For fully thirty years Shakatak has remained at the forefront of British jazz-funk and for much of that time the band’s bass player has been George Anderson. Now, brand new for 2010, and with a few of his Shakatak friends around to lend a hand, Anderson has released his debut solo recording, the wonderful ‘Positivity’. When recently I talked to him from his home in Middlesex, England I first asked if he ever imagined that the Shakatak adventure would endure in the way that it has.

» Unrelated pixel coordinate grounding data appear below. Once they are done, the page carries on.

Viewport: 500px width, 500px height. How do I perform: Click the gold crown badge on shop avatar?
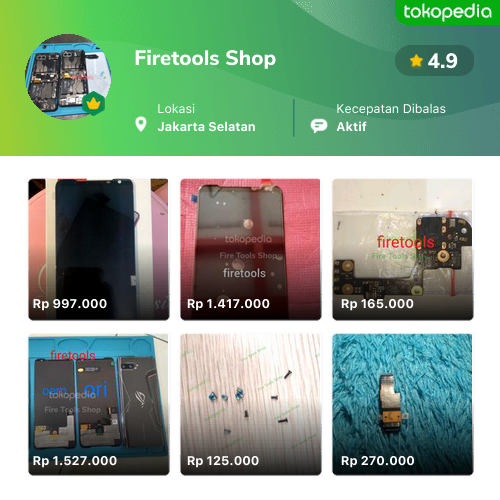(x=94, y=103)
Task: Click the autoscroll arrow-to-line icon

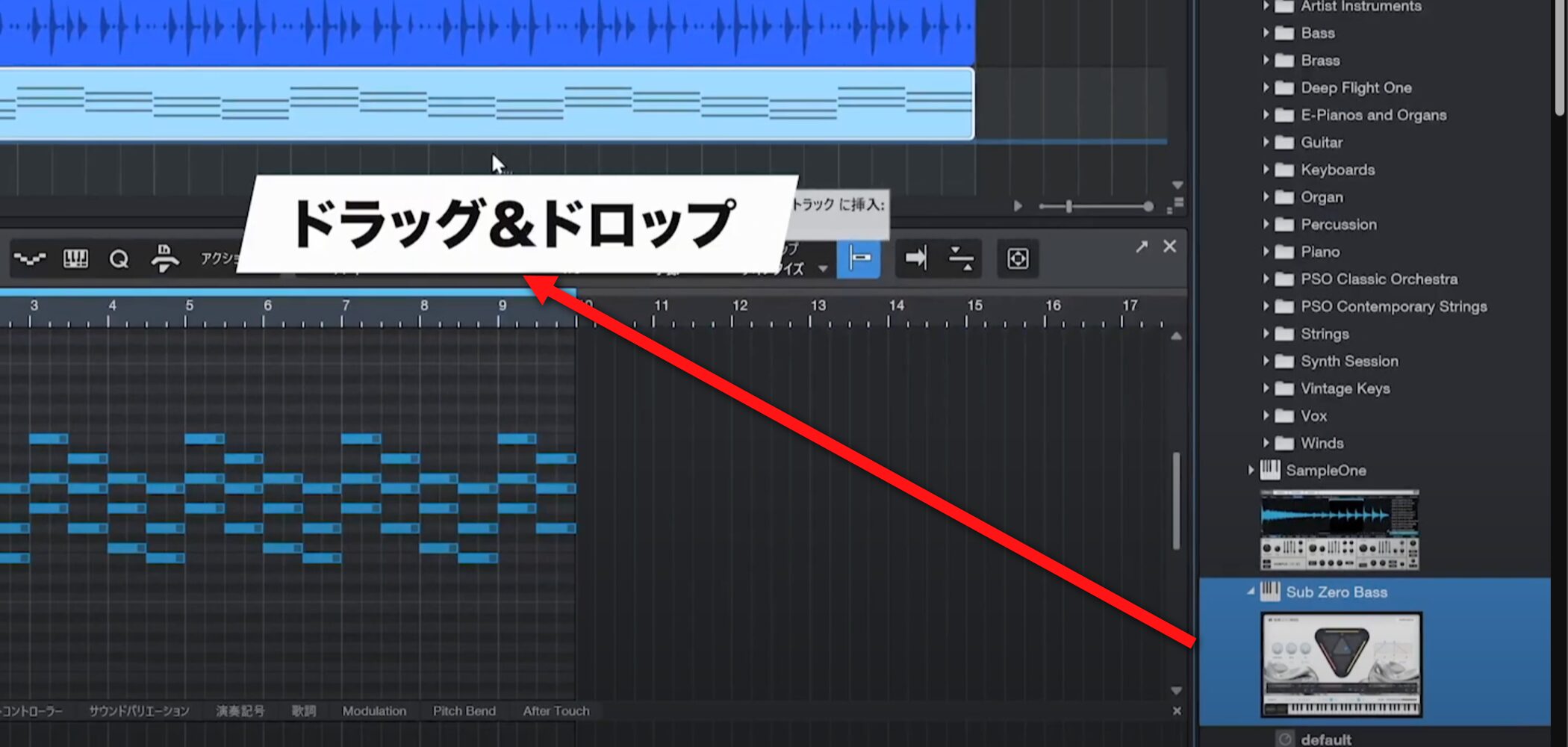Action: click(x=915, y=258)
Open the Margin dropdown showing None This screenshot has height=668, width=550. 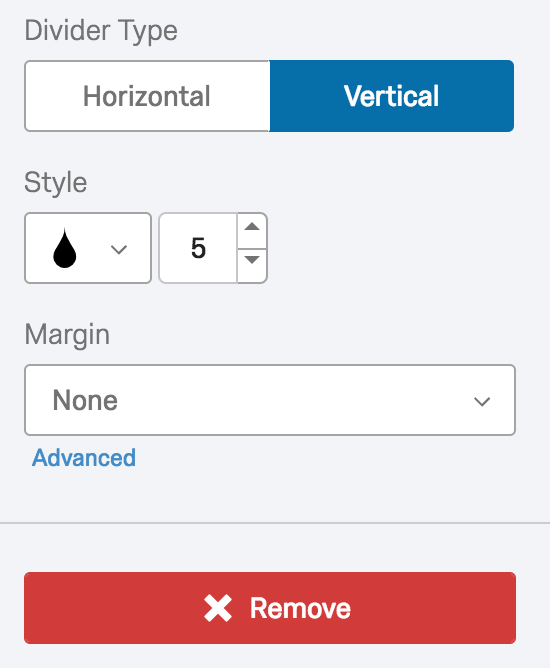coord(270,400)
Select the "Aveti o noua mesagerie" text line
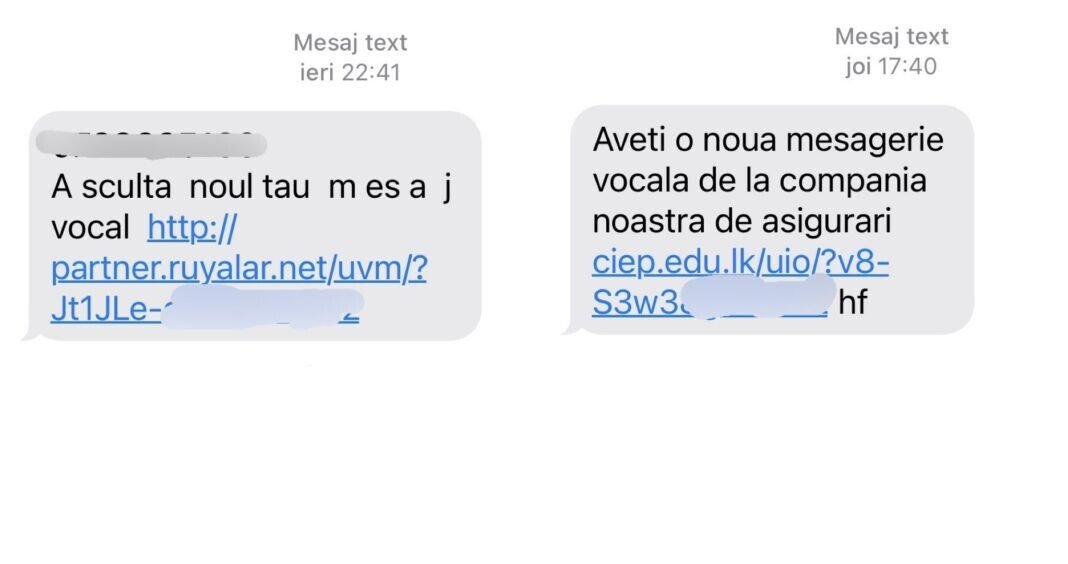This screenshot has height=564, width=1068. pyautogui.click(x=767, y=139)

"Back then", George explained, "we were really taking it year by year. Soon after I joined the band we released the album ‘Nightbirds’. The title cut became an instant hit and ‘Easier Said Than Done’ also found its way into the UK top ten. I guess we were delivering the right music for the right time. Then we really took off in Japan and for a time ‘Shakamania’ really was the order of the day. Our following remains tremendously strong and just as loyal. When we perform some of our classics we do it for them and in so doing the music may be familiar but is never ever old."
I commented on the new CD ‘Positivity’ and wanted to know if it had been long in the making. "Not really" he said. "It basically happened over an intense period between January and July 2009. Jill Saward had released her own album and I worked on that with her. I thought it might be good to do the same. For me it has been an important part of my musical development."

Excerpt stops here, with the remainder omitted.